Protected-Area Dynamics. Patterns, drivers, and environmental outcomes of changes in protected-area boundaries and designations.
Contemporary environmental issues such as global biodiversity loss and climate change have generated the need for effective conservation interventions. Among the most widely implemented of these strategies is the establishment of protected areas. These interventions have achieved relatively widespread support from policy makers, and accordingly have expanded to cover nearly 17% of terrestrial and 8% of national marine areas around the globe. While protected-area coverage seems to have expanded rapidly in recent decades, researchers are now beginning to highlight cases where site protection has been removed. Indeed, it is becoming clear that protected areas are not static elements on the landscape, and in fact their boundaries and designations can change frequently over time. This realization has fostered new questions surrounding the conservation efficacy of protected-area interventions.
This thesis seeks to document the patterns, drivers, and environmental outcomes of recent trends in protected-area dynamics, and presents this work in three original research articles. The first article presents a new approach designed to track changes in the World Database on Protected Areas (WDPA) and employs this approach to identify changes in global protected-area coverage since 2010. The analysis reveals that protected areas are frequently downsized within and removed from the WDPA, indicating that losses in site protection may be more widespread than previously believed. However, the results also suggest that much of the apparent loss in site protection may be related to data quality issues within the WDPA itself, indicating that the use of this data to inform conservation actions and policy must be performed with care. Additionally, further case study research is necessary to better understand the effects of losses in site protection on the ground.

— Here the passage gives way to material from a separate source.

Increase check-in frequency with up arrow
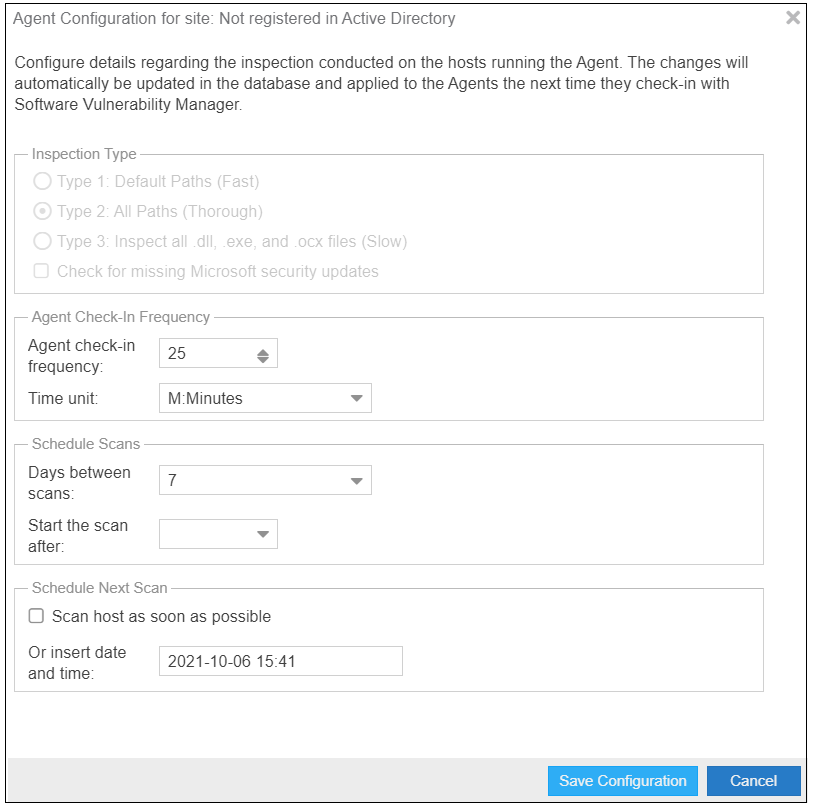The image size is (815, 807). tap(263, 350)
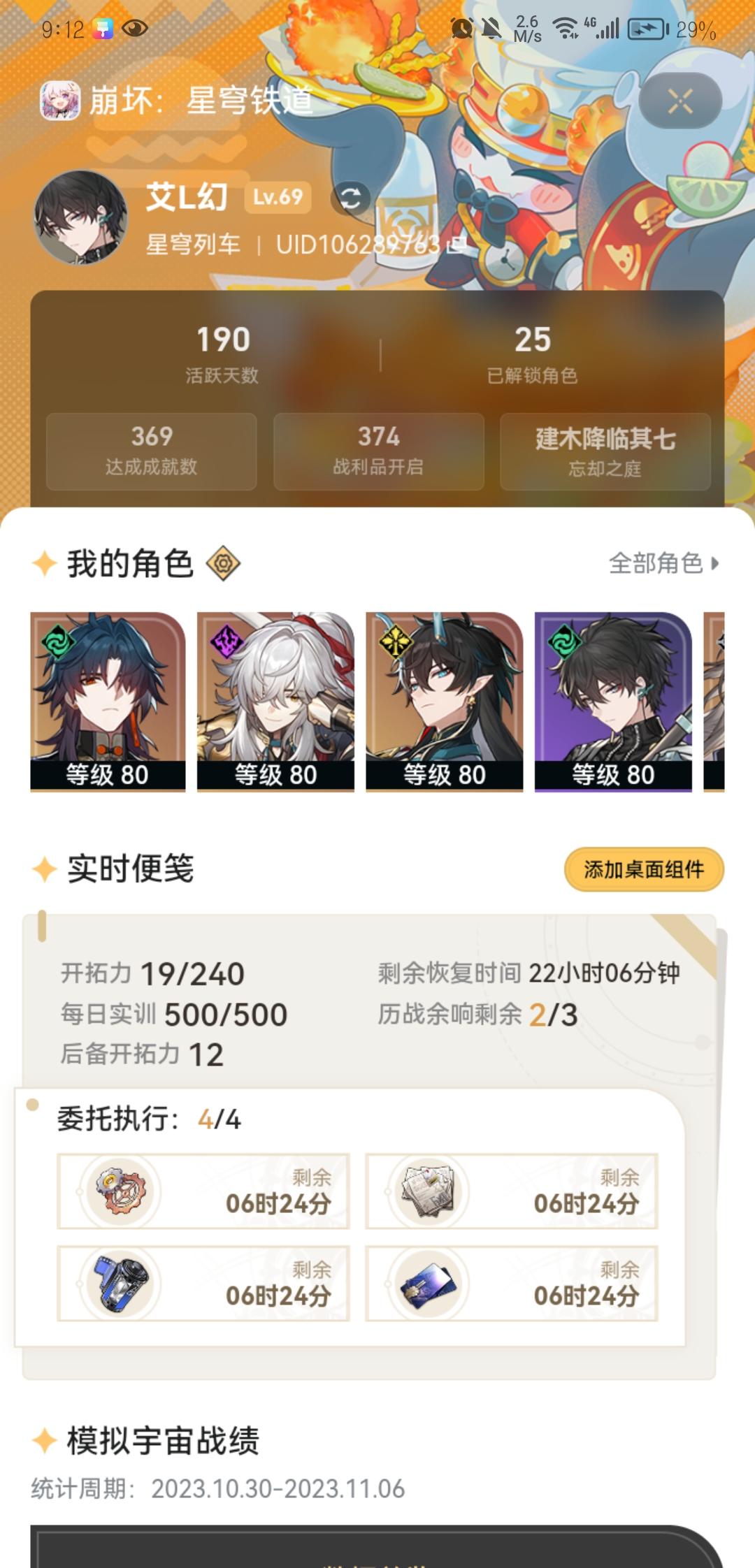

The second article presents a case study of losses in site protection through protected-area downgrading and degazettement in Cambodia. This work reveals that social conditions in Cambodia led to a free-market economic policy shift in the early 1990’s that spurred private investment in agriculture and forestry-based industries. Land within protected sites was granted to investors, and environmental safeguards were circumvented in several cases. Accordingly, losses in site protection in the Cambodian context have significantly increased rates of deforestation and forest fragmentation, and have potentially undermined conservation efforts for dozens of threatened species. The final article presented in this thesis assesses the potential impact of increasing site protection, by assessing patterns of deforestation leakage surrounding protected sites in tropical and subtropical forest regions throughout America, Africa, and Asia. The results do indicate that deforestation leakage is more widespread than previously believed, occurring in 46% of studied cases. This indicates a strong need for decision makers to consider the context, and potential for deforestation leakage when designing new site-based conservation interventions.
In documenting the patterns, drivers, and outcomes of protected-area dynamics, this thesis advances our understanding of one of the most important conservation interventions, and provides both researchers and policy makers with useful tools and information to optimize conservation strategies.